‘And again he laughed faintly. But his Commanding Officer was in revolt against the murderous stealthiness of methods and the atrocious callousness of complicities that seemed to taint the very source of men’s deep emotions and noblest activities; to corrupt their imagination which builds up the final conceptions of life and death. He suffered—’

The voice from the sofa interrupted the narrator.

‘How well I can understand that in him!’

He bent forward slightly.

‘Yes. I too. Everything should be open in love and war. Open as the day, since both are the call of an ideal which it is so easy, so terribly easy, to degrade in the name of Victory.’

He paused; then went on:—

‘I don’t know that the Commanding Officer delved so deep as that into his feelings. But he did suffer from them—a sort of disenchanted sadness. It is possible, even, that he suspected himself of folly. Man is various. But he had no time for much introspection, because from the south-west a wall of fog had advanced upon his ship. Great convolutions of vapours flew over, swirling about masts and funnel, which looked as if they were beginning to melt. Then they vanished.

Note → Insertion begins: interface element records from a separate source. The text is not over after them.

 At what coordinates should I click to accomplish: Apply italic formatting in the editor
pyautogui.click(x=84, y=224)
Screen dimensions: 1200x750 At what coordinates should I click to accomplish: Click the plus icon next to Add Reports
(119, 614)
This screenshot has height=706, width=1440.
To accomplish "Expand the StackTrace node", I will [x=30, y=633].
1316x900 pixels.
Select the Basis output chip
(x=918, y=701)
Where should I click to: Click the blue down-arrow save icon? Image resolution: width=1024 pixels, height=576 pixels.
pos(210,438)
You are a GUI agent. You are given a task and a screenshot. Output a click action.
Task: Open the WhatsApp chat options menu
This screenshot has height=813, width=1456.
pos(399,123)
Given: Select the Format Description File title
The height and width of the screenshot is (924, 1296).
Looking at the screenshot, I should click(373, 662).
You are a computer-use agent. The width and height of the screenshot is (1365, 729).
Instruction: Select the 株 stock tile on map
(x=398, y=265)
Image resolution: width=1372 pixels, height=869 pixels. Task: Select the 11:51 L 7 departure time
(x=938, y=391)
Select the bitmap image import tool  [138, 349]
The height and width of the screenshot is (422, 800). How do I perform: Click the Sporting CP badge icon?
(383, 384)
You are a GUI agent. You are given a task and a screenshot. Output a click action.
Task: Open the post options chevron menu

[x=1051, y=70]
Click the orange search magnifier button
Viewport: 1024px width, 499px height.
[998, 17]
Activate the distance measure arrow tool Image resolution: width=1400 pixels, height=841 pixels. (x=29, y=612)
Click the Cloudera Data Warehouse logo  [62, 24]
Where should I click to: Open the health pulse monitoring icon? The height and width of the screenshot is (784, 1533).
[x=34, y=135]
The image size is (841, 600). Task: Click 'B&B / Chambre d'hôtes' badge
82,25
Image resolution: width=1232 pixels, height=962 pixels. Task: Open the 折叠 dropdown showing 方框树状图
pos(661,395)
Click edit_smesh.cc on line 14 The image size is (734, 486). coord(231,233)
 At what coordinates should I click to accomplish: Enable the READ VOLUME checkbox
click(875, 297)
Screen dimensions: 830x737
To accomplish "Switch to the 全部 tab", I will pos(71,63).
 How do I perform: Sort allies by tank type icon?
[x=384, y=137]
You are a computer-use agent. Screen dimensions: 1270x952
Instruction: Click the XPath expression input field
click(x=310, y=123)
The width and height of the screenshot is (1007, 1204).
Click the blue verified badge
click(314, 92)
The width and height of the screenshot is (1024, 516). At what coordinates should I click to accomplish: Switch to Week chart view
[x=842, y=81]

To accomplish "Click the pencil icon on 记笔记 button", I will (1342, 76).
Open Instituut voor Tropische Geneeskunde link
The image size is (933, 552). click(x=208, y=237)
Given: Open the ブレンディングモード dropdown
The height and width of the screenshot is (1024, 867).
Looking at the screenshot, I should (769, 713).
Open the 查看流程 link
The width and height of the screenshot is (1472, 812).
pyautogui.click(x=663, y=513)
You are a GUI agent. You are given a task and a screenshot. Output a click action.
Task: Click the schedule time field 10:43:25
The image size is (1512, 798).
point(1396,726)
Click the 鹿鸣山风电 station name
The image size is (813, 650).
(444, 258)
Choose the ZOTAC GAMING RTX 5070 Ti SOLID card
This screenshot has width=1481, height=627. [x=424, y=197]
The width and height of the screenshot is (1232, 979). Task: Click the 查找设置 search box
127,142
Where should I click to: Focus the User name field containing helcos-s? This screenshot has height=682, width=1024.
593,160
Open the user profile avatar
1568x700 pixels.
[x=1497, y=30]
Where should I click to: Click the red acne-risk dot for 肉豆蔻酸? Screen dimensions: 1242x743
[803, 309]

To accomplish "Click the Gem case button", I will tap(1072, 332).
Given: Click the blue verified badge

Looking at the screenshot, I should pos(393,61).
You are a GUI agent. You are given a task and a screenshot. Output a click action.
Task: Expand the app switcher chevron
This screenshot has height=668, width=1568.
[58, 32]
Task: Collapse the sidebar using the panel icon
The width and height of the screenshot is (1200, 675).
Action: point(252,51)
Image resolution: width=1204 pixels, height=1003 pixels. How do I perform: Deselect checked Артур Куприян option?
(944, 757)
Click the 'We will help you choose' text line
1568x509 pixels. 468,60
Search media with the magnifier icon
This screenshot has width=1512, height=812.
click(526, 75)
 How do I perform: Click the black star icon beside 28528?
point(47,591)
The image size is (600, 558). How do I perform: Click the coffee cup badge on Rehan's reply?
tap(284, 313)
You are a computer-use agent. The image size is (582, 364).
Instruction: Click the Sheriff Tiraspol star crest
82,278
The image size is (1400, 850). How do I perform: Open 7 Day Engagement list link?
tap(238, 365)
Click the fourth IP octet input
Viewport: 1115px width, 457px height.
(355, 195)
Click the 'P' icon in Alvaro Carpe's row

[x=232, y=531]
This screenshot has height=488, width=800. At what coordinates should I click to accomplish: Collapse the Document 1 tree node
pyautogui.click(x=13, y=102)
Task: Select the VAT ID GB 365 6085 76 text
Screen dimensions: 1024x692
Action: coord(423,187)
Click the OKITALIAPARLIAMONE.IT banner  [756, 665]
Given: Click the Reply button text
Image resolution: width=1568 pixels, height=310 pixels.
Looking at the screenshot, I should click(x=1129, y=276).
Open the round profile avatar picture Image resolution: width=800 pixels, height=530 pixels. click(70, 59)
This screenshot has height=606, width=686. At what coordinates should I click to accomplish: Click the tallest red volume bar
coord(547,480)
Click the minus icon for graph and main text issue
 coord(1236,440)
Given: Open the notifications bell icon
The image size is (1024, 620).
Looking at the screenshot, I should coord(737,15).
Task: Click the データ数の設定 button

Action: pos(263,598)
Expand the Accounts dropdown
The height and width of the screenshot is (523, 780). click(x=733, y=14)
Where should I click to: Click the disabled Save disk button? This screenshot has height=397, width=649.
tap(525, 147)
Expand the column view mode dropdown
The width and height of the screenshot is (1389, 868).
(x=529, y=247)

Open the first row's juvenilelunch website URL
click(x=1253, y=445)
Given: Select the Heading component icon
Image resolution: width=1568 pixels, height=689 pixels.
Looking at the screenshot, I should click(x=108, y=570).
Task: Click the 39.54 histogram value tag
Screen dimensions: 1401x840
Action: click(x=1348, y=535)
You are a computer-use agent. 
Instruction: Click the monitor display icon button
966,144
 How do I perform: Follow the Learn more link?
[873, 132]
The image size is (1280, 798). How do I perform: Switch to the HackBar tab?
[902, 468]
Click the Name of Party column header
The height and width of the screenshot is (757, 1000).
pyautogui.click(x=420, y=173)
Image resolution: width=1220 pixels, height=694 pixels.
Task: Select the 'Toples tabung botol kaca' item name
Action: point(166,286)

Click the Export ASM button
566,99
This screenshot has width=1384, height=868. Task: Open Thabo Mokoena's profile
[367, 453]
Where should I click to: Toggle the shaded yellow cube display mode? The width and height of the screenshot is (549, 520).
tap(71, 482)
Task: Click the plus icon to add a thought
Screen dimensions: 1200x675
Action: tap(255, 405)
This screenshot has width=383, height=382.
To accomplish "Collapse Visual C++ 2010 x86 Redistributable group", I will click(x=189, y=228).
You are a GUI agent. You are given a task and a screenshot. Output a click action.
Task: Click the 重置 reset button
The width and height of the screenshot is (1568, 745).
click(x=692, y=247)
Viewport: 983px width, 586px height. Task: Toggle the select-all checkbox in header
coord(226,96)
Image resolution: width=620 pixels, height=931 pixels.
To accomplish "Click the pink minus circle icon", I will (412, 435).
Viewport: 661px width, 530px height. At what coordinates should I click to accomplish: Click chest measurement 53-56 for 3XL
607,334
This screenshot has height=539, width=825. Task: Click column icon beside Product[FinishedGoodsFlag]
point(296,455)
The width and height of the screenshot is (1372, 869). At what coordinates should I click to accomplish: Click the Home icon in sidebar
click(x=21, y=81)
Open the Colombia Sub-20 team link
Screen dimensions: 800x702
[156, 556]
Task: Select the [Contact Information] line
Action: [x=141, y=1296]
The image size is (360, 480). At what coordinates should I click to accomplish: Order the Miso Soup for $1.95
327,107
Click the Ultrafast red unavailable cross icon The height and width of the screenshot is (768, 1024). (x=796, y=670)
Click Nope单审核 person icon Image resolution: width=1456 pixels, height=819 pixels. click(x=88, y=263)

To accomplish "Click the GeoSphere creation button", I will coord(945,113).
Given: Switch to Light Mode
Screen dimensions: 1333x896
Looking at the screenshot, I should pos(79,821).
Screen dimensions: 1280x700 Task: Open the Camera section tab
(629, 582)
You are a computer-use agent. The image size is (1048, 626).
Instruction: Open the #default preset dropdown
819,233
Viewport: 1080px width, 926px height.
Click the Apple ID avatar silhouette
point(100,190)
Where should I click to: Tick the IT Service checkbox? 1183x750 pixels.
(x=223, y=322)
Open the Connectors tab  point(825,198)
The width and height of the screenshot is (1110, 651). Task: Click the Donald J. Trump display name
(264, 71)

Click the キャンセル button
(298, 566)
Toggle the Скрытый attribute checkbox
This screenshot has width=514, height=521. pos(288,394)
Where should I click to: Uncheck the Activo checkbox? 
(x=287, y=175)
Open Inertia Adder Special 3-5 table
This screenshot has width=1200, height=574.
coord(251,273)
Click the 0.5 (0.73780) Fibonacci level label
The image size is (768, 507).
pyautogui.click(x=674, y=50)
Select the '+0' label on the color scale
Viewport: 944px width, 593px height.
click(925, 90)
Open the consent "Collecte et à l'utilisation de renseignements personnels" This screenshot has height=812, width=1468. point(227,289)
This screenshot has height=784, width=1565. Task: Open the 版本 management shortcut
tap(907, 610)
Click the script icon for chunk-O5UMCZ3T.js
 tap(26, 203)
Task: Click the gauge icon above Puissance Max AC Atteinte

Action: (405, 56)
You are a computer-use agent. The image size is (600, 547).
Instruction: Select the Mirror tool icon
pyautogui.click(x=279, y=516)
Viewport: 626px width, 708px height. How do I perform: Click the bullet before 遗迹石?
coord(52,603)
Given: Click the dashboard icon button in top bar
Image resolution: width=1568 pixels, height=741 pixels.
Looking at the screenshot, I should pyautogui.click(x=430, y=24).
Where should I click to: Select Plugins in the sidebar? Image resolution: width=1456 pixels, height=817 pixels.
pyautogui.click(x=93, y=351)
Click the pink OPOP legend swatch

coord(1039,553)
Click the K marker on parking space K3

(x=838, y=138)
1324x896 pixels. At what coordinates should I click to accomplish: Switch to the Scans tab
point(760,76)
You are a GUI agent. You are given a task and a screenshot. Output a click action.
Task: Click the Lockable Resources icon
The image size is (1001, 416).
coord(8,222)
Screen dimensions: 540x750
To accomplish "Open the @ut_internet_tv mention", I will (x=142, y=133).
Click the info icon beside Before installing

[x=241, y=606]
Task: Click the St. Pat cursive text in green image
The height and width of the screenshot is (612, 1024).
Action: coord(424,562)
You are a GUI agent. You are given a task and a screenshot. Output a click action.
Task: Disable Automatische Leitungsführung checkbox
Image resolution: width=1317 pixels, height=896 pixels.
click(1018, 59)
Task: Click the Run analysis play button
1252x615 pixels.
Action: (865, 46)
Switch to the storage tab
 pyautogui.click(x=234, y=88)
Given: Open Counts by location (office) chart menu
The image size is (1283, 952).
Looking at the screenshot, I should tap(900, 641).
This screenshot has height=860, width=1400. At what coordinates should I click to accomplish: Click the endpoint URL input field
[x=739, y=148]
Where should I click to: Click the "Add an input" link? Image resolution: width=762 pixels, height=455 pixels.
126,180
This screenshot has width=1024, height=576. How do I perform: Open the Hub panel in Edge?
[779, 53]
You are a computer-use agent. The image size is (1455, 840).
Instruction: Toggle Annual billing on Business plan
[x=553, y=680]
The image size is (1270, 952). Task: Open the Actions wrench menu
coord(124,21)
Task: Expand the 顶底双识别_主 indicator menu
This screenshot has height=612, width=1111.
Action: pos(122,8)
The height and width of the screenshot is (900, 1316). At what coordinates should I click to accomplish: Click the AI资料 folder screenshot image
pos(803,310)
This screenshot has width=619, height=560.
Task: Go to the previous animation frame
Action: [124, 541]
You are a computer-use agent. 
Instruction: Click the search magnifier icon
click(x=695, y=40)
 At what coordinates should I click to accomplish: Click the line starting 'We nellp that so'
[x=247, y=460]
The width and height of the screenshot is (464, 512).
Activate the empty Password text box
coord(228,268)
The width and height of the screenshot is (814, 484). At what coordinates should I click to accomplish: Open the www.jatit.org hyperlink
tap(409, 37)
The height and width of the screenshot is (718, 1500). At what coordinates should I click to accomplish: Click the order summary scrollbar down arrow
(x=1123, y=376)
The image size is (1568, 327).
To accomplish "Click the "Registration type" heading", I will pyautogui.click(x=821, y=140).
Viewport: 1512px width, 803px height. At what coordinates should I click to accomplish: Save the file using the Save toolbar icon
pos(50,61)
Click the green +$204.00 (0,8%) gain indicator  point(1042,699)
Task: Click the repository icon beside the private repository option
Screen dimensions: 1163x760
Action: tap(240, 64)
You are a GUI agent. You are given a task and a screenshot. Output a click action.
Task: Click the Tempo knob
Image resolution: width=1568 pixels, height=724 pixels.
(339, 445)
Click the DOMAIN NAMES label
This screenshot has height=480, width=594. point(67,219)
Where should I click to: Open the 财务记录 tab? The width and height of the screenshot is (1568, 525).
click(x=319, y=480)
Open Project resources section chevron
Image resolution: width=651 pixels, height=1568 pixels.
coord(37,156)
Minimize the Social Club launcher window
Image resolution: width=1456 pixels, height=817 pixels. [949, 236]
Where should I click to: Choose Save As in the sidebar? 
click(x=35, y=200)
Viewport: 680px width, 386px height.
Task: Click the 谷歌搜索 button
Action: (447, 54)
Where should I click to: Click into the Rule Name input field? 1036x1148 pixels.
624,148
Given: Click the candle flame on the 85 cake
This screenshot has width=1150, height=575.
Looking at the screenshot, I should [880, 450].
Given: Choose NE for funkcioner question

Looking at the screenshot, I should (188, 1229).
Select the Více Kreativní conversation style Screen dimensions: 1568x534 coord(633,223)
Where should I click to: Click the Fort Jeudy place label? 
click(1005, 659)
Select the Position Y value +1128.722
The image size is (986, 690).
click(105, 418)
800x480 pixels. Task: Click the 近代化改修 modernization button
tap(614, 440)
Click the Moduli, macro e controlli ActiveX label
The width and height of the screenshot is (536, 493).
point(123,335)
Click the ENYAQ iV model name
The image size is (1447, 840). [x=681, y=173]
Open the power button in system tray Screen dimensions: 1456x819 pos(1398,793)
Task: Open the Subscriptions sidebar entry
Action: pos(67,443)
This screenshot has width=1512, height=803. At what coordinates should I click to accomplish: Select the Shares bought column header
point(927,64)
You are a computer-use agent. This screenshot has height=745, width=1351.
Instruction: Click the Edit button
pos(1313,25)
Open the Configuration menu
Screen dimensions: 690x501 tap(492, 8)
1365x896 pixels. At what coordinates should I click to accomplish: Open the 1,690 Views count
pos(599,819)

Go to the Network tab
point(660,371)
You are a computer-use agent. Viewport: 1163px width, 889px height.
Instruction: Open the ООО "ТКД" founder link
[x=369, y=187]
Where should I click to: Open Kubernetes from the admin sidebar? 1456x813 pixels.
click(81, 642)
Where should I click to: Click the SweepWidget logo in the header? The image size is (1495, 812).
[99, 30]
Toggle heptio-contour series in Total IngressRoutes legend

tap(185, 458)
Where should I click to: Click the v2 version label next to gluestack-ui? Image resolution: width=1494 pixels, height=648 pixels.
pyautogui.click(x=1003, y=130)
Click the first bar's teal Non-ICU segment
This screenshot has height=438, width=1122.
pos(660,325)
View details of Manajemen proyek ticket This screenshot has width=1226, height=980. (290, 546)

‘The ship was stopped, all sounds ceased, and the very fog became motionless, growing denser and as if solid in its amazing dumb immobility. The men at their stations lost sight of each other. Footsteps sounded stealthy; rare voices, impersonal and remote, died out without resonance. A blind white stillness took possession of the world.

‘It looked, too, as if it would last for days. I don’t mean to say that the fog did not vary a little in its density. Now and then it would thin out mysteriously, revealing to the men a more or less ghostly presentment of their ship. Several times the shadow of the coast itself swam darkly before their eyes through the fluctuating opaque brightness of the great white cloud clinging to the water.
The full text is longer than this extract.